BEGIN Passage shown

After considerable struggle, partly eased by newly available Lioresal tablets, he could use a pointer strapped to his forehead his ''unicorn''. While this tapped at a typewriter, his mother held his head. As he put it, he now ''gimleted his words into white sheets of life'', which was ''a glorious bountiful nightmare''.

After local publicity, his story was picked up by the BBC and the Sunday Times. Lord Snowdon photographed him, and a judge for a literary contest organised by the Spastics Society (which in 1994 became Scope: for People with Cerebral Palsy), Edna Healey, said his poetry ''was the high spot of my year''.

Dam-Burst of Dreams followed. It included poems, letters, notebook entries, stories, a short play and an autobiographical fragment. His mother commented that they were ''meant to give aural pleasure. I discovered that truth each time he begged me to read over and over again the sentence which he had just typed, while he sat, head averted, listening intently to the sounds and effects of his words''.

END Passage shown
BEGIN Supplied data

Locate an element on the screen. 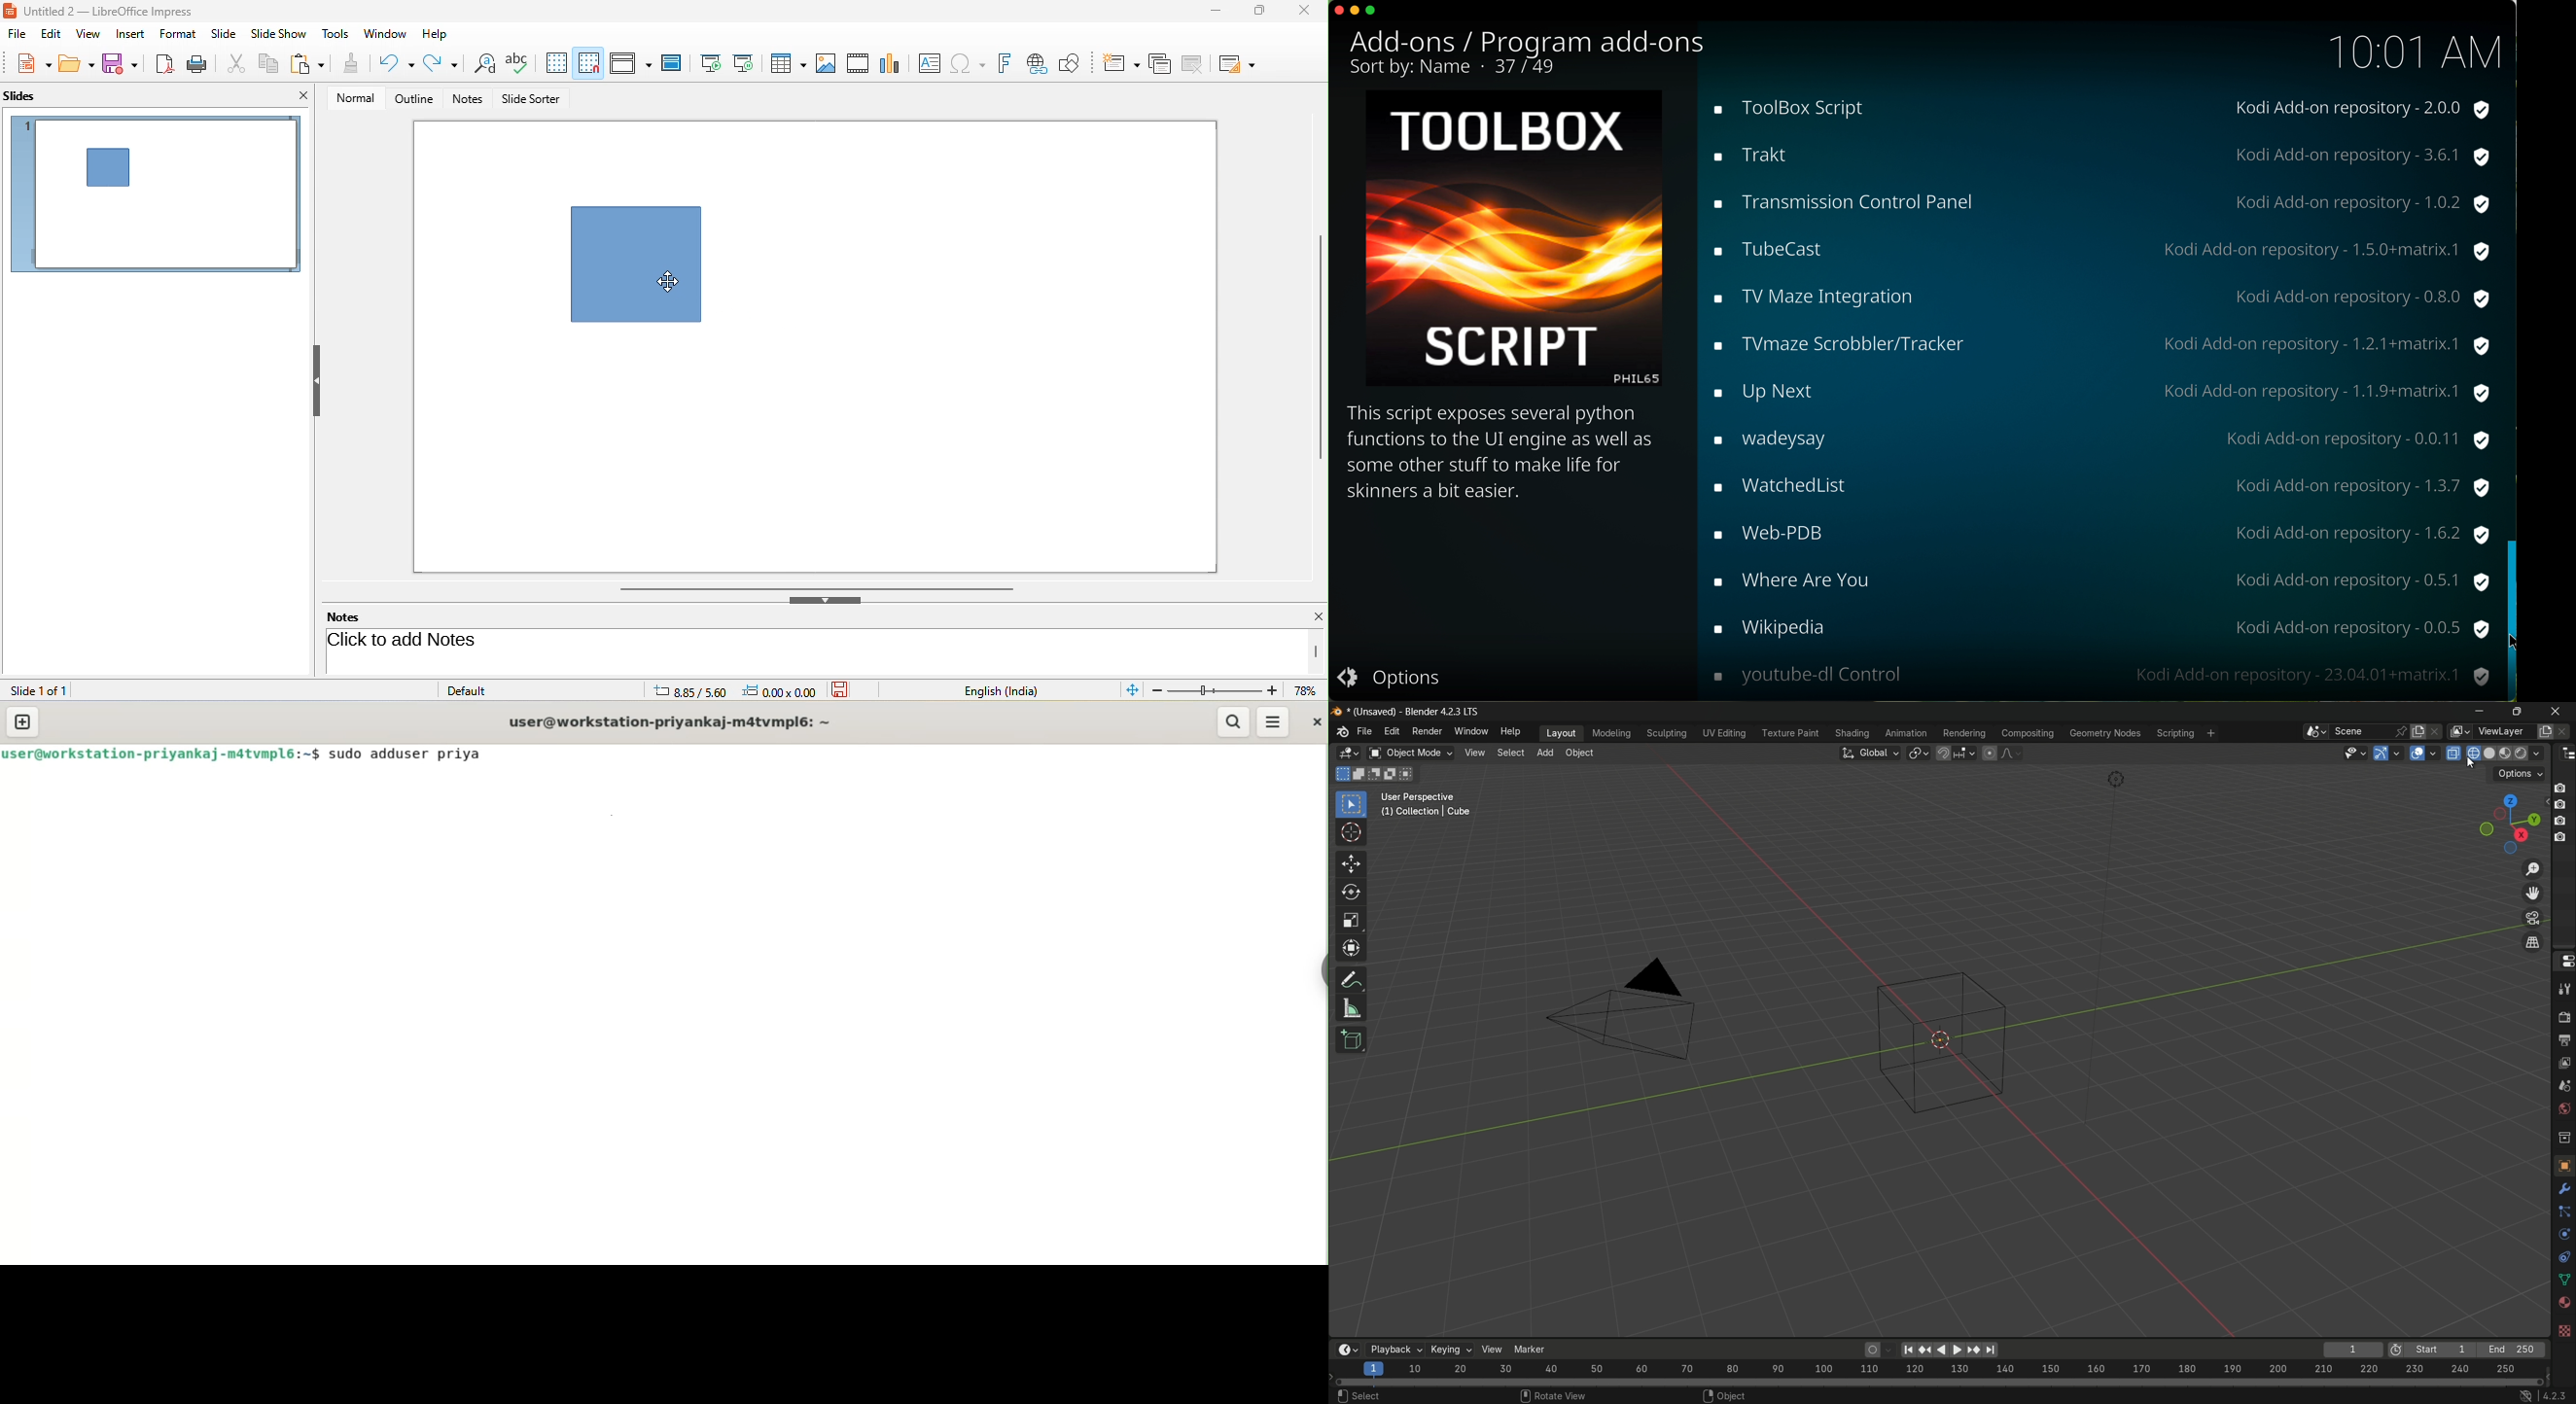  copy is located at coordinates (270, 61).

END Supplied data
BEGIN Supplied data

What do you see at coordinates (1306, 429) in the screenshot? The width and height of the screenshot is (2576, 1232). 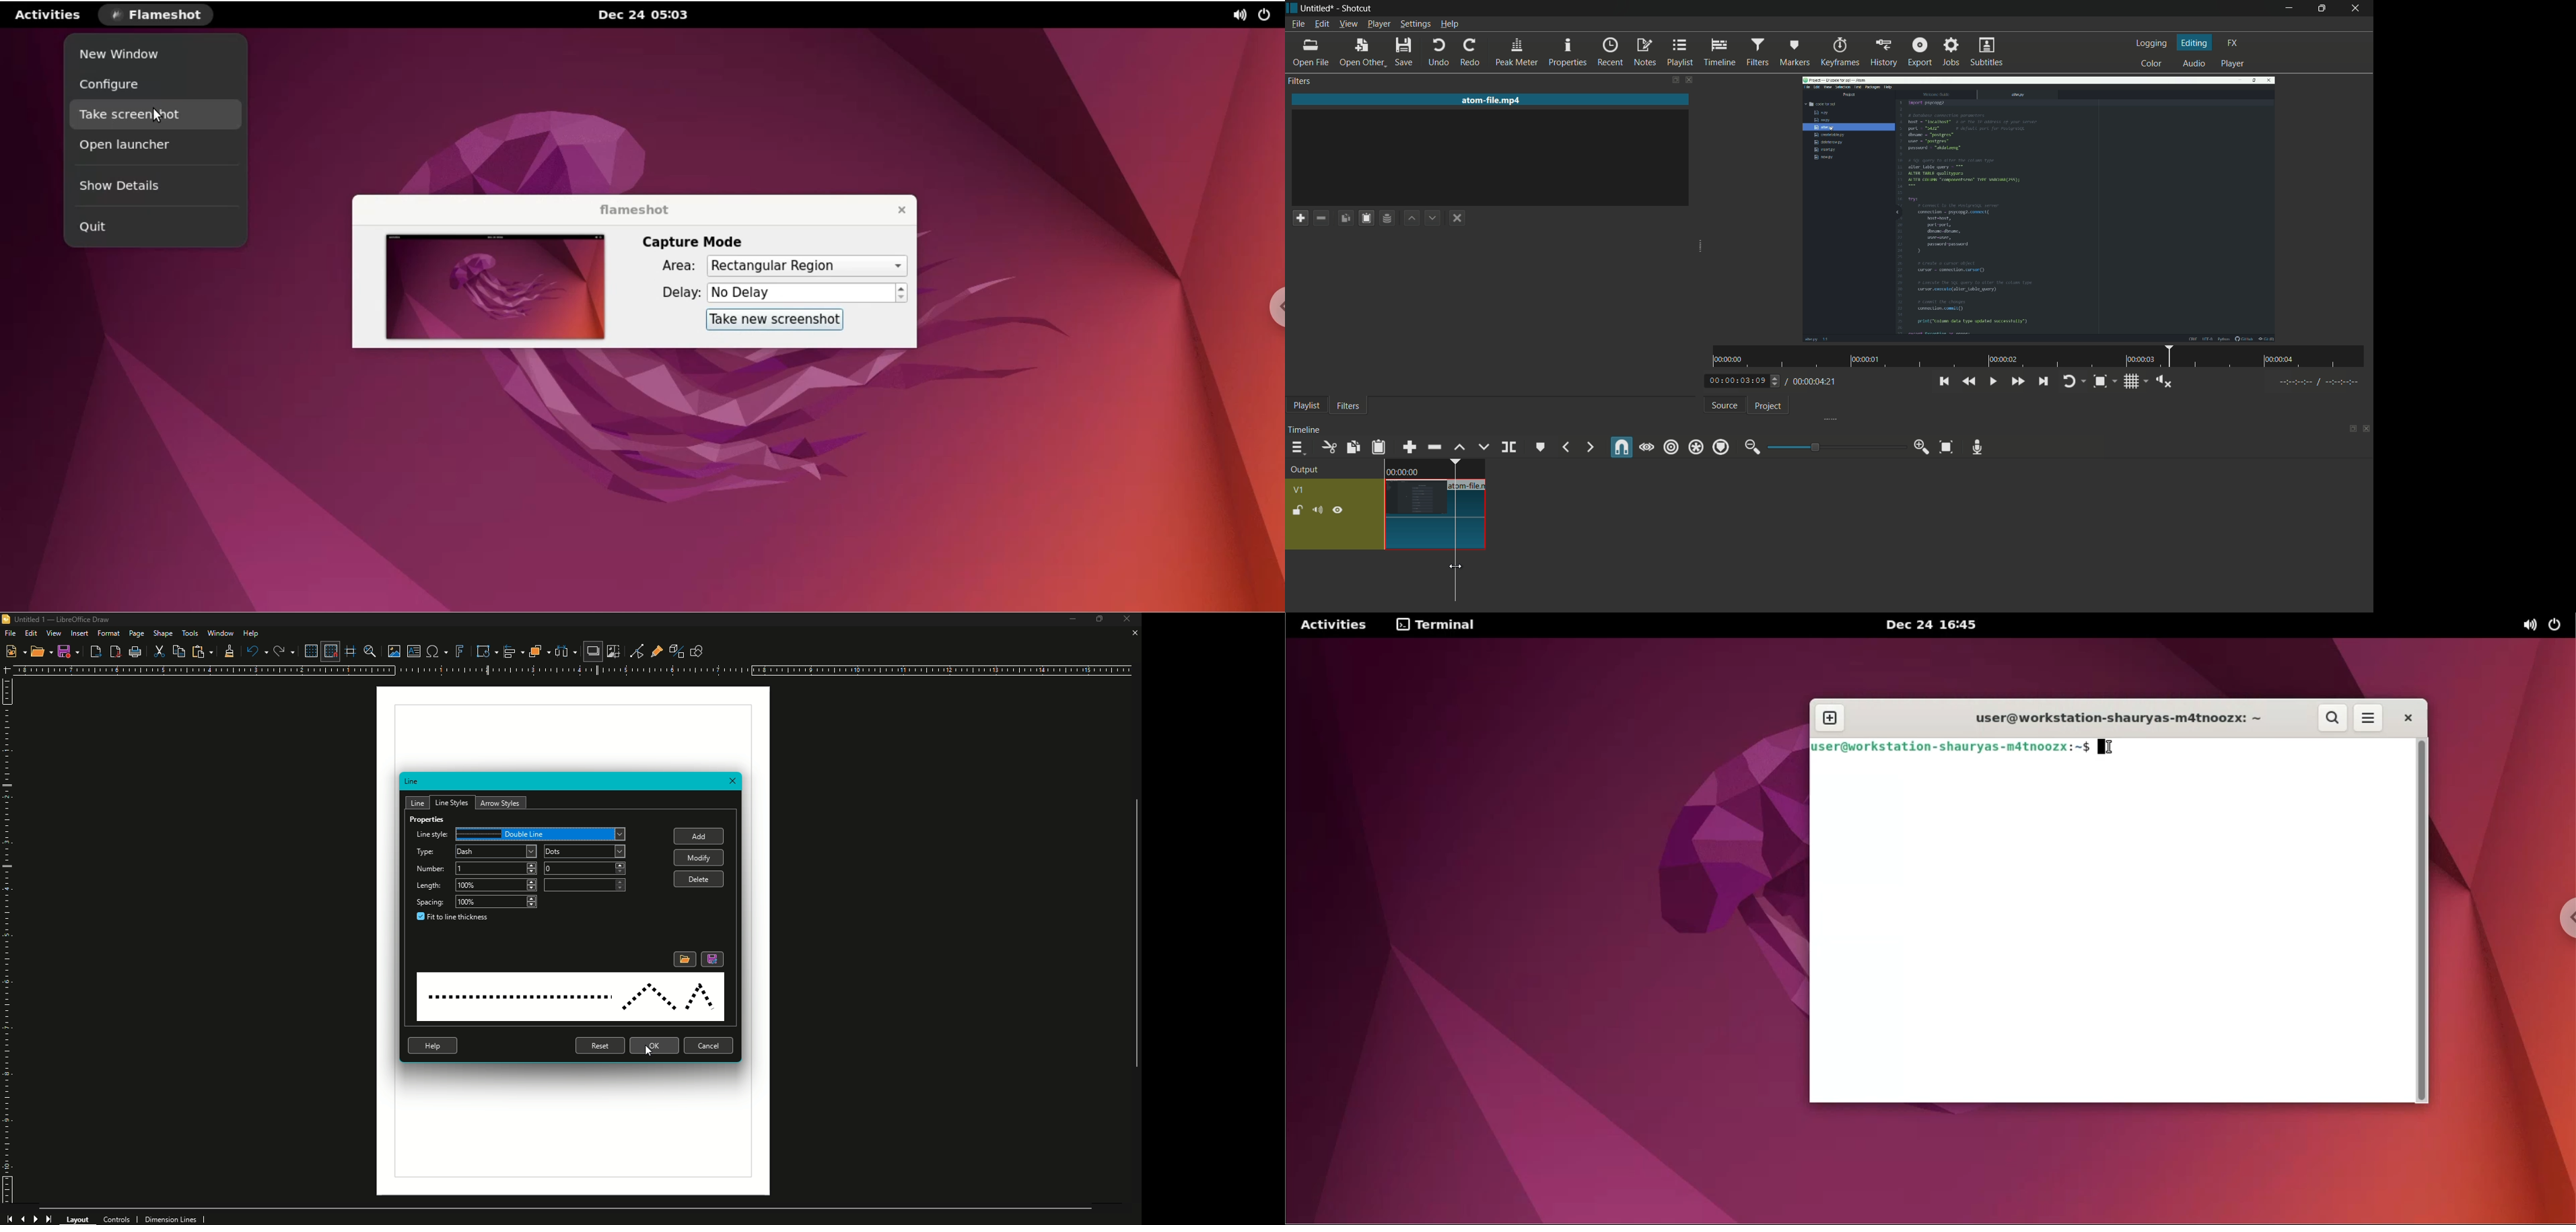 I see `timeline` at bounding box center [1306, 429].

END Supplied data

- [Tasks and exercises]:
**a)** From the passage shown, list every kind of writing it says Dam-Burst of Dreams included.
**b)** Answer these questions from the passage shown:
(i) What name was given to the pointer strapped to his forehead?
(ii) Who photographed him?
(iii) What did the Spastics Society become in 1994?
You won't need the rows for any of this.

- [Task-by-task results]:
**a)**
poems
letters
notebook entries
stories
a short play
an autobiographical fragment

**b)**
(i) His "unicorn"
(ii) Lord Snowdon
(iii) Scope: for People with Cerebral Palsy